On the eve of the final week of the presidential election contest, President Barack Obama and Republican Mitt Romney have held a virtual tie among likely voters surveyed nationally for three days in ABC News-Washington Post tracking surveys.
And the two are deadlocked in a new newspaper consortium poll in Ohio, traditionally a must-win state for any Republican claiming the White House and a state that has voted the way the nation has in 12 consecutive presidential elections.
For three days, it’s been Romney 49 percent, Obama 48 in the ABC-Post track, a statistical tie.
The Washington Post notes: “The parity in the contest shows up elsewhere as well: the two candidates are just two points apart when it comes to dealing with taxes, and they are three points apart on health care policy. ”
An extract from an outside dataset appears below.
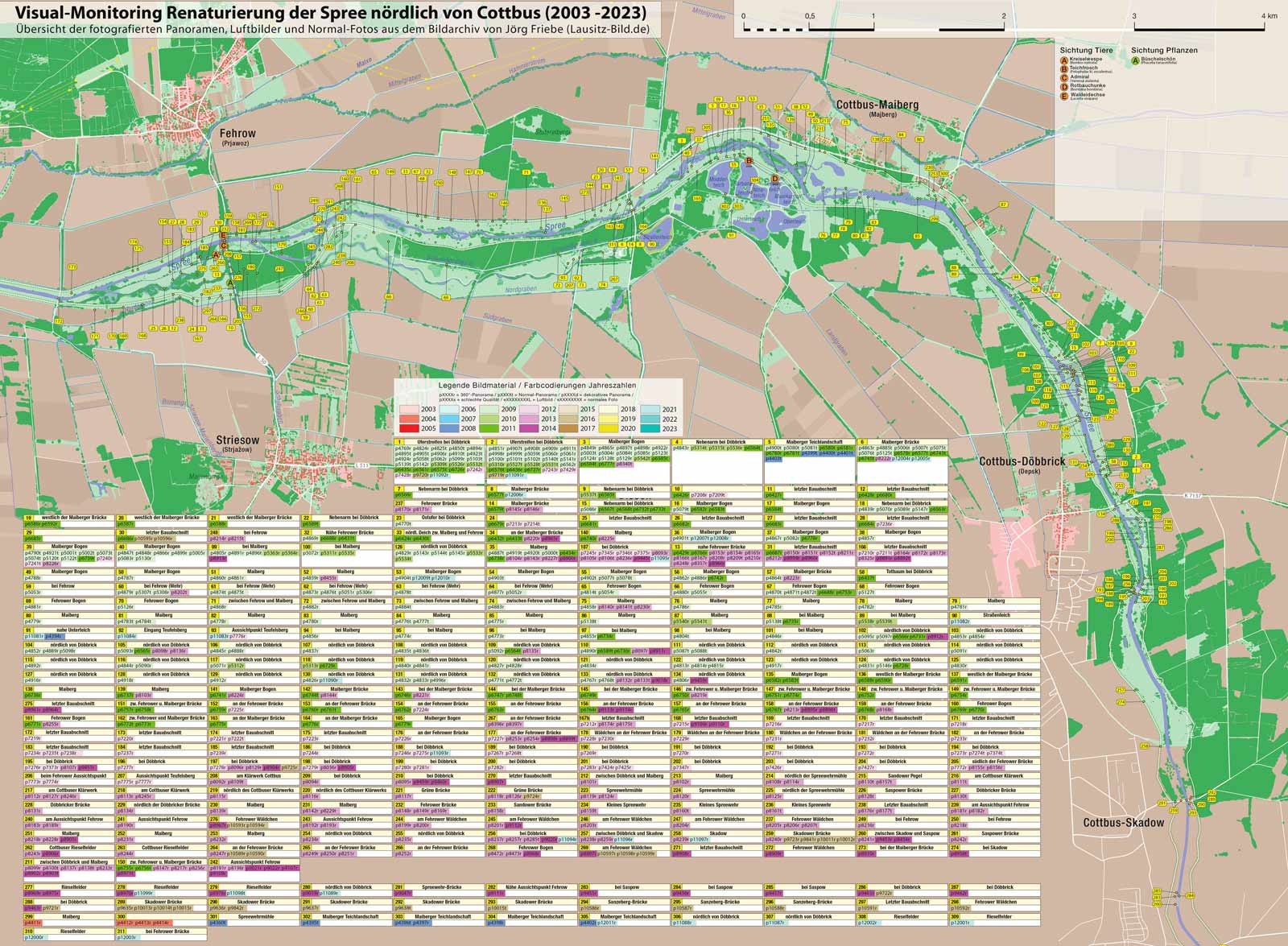Screen dimensions: 1288x946
Task: Click the Striesow place label
Action: click(x=238, y=440)
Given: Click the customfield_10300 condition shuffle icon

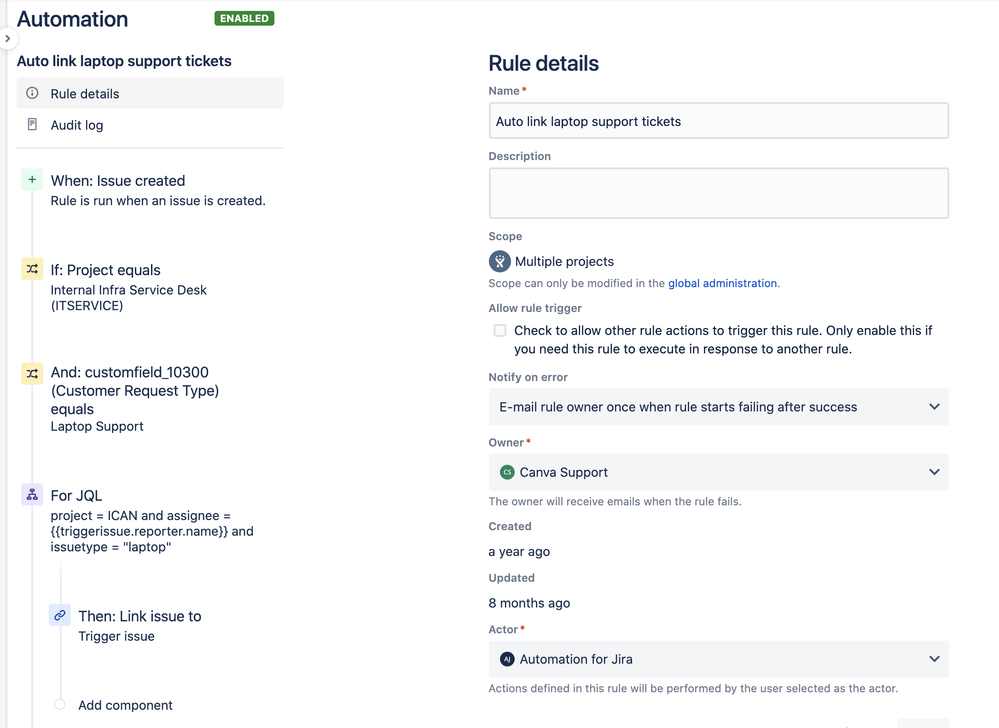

“Just outside the error margin – albeit barely – is Romney’s five-point edge on issue No. 1, solving the nation’s economic troubles. Romney’s advantage here peaked at nine points late last week (52 to 43 percent); now, the split is 50 for the former Massachusetts governor to 45 percent for the president.”
The polling institute at the University of Cincinnati, sponsors of The Ohio Poll, has one of the best track records around. In a survey for several Ohio newspapers released yesterday, the university found a dead-even tie between the president and his Republican rival in Ohio.
That left one point each for “other” or “don’t know.
The poll straddled the final presidential debate on Oct. 22, conducted Oct. 18-23 among 1,015 likely voters, with a 3.1 percentage point margin of error.
A month ago, it was Obama 51 percent, Romney 46.
The reason, the Akron Beacon Journal reports, “may be shifts in key parts of the electorate.”
“Independents are now more evenly split between Obama and Romney than was the case in the first poll,” Eric Rademacher, co-director of the Institute for Policy Research at the University of Cincinnati, told the consortium of Ohio newspapers. They tilted slightly toward Obama, 46 to 44 percent, after leaning toward Romney 54-25 in the earlier poll. Independents, Rademacher added, “may hold the key to both Ohio and the presidency.”
Romney led among men by 12 percent in the latest Ohio survey, while Obama also had a double-digit lead among women.
The president, who has campaigned on college campuses in Ohio and elsewhere, has “increased his sizable edge among likely voters under 30 years old, his most successful age group,” the Beacon Journal reports. “But leads he had among adults 30 to 45 and 46 to 64 evaporated. Romney is now ahead with both groups while increasing his lead among voters more than 65 years old.”